Where to stay: Velas Vallarta is an affordable, all-inclusive, beachfront resort with its very own lazy river and cascading waterfall, tropical garden and activities and entertainment that celebrate the Mexican culture. You can book your Yelapa boat excursion with Vallarta Adventures at the resort for convenience.
This small coastal village less than an hour north of Nuevo Vallarta in Nayarit is popular with surfers and other water sports enthusiasts. However, it does remain largely undiscovered by vacationers coming to explore Mexico’s Pacific coast, which only add to its low-key appeal. Visit the town for a quieter vibe or to enjoy some water activities such as boogie boarding, surfing and paddleboarding; and then complete your vacation with some culinary tastings (fish tacos and ceviche are popular) and by shopping for local, handmade products.

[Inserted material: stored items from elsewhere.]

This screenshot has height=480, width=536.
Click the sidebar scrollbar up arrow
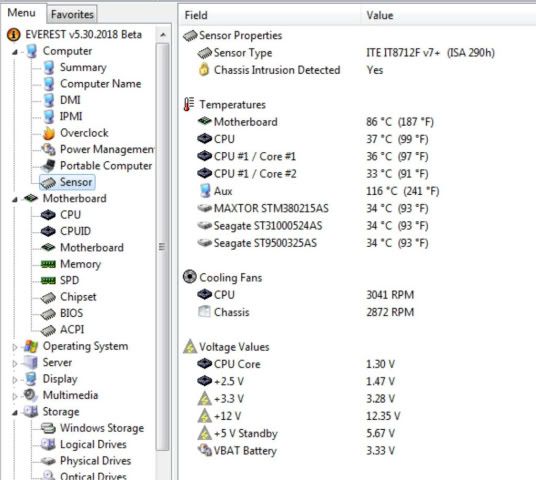point(163,35)
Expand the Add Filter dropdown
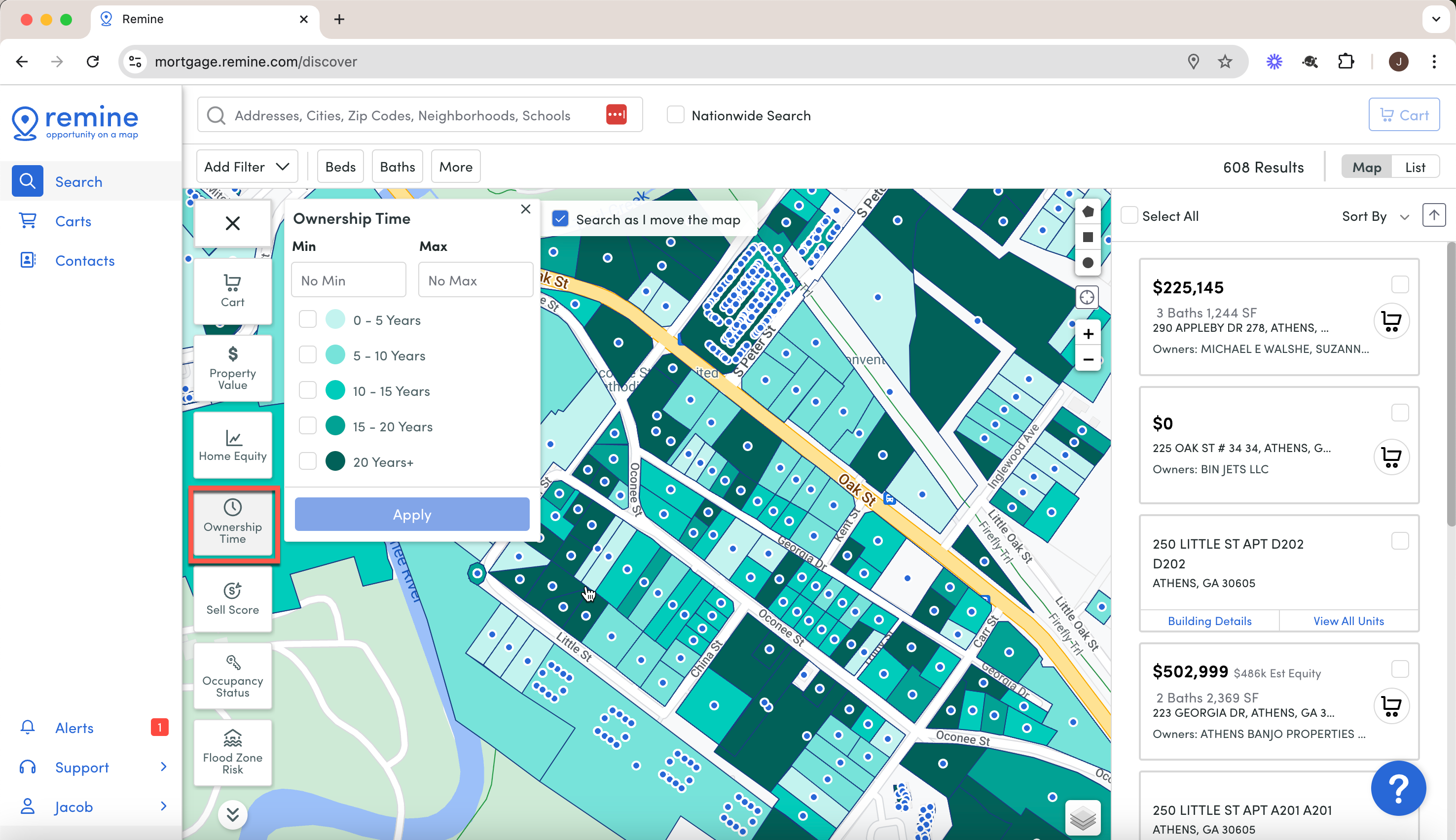Screen dimensions: 1456x840 click(247, 167)
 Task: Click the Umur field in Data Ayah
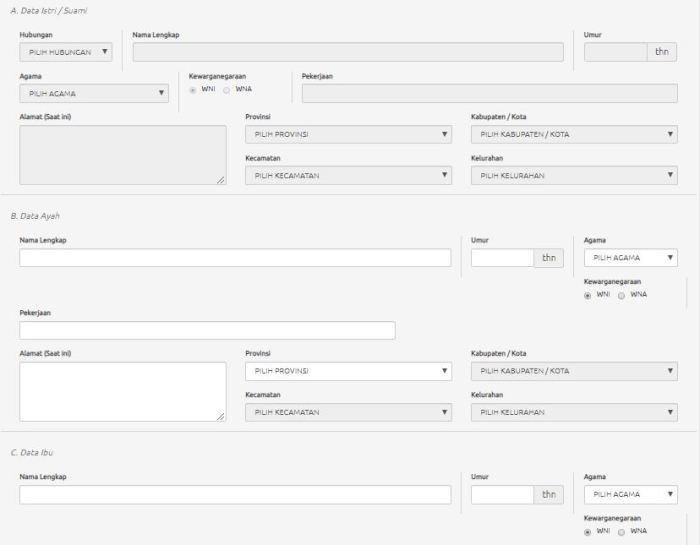coord(502,258)
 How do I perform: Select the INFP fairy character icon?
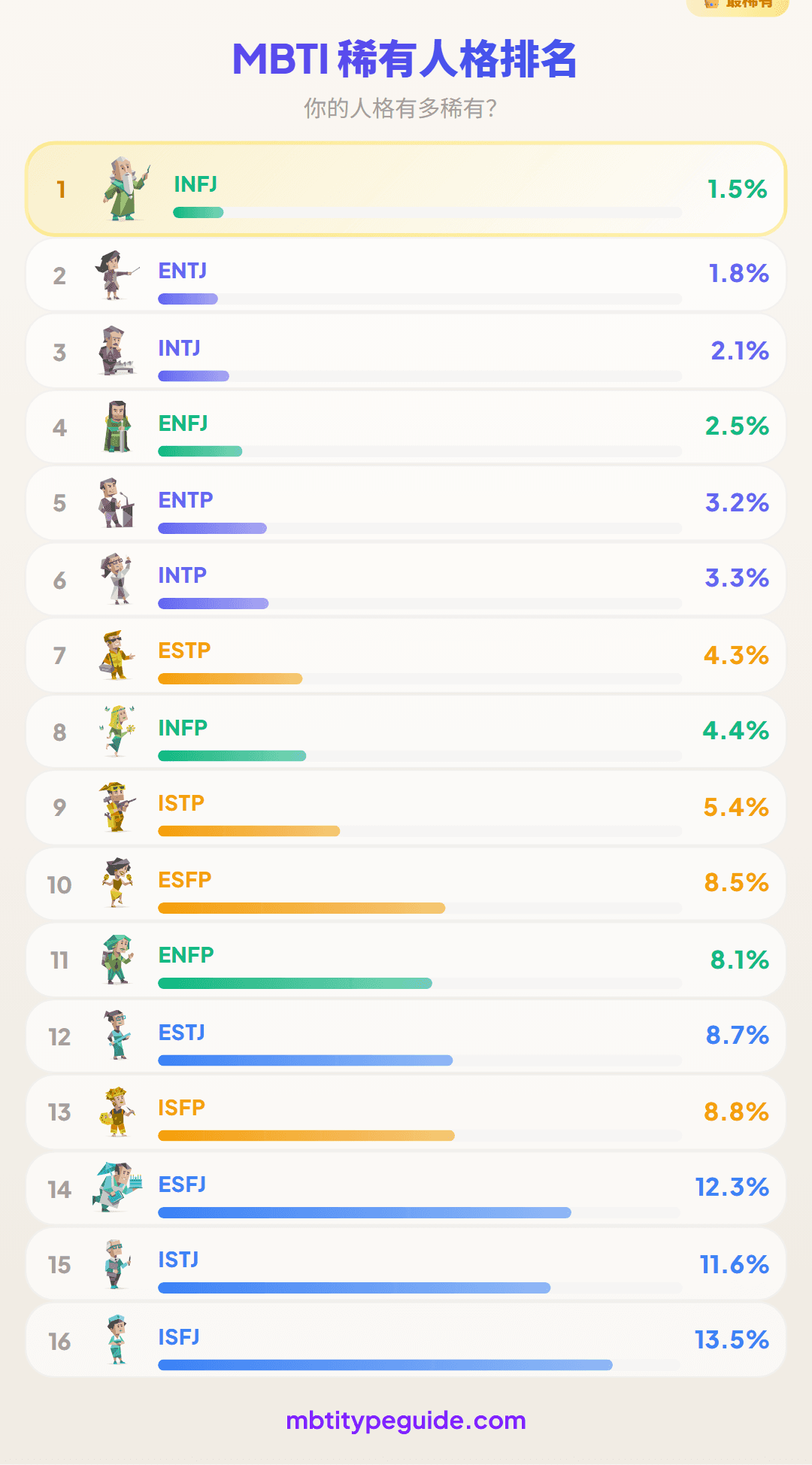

Where to stay: The luxurious Grand Velas Riviera Nayarit in Nuevo Vallarta is not just family-friendly and all-inclusive. It also boasts suites with private balconies, fantastic kids and teens clubs, an infinity pool with sweeping views of the ocean, and a great spa that offers treatments for adults and kids.
Sumidero Canyon in Chiapas (Laurent Espitallier/Flickr)
North of Chiapa de Corzo in Chiapas, Sumidero Canyon is just as old and impressive as the more famous Grand Canyon in the U.S. The canyon is home to 308 species of wildlife and has drawn travelers interested in adventure, eco-tourism and the great outdoors. You can visit the park by car and see the canyon from the designated lookout points, or if you’re feeling adventurous, explore it by boat along the Grijalva River. Take the kids to see one or more of its waterfalls, the Amikúu Ecological Park, and the Ruins of Berlin.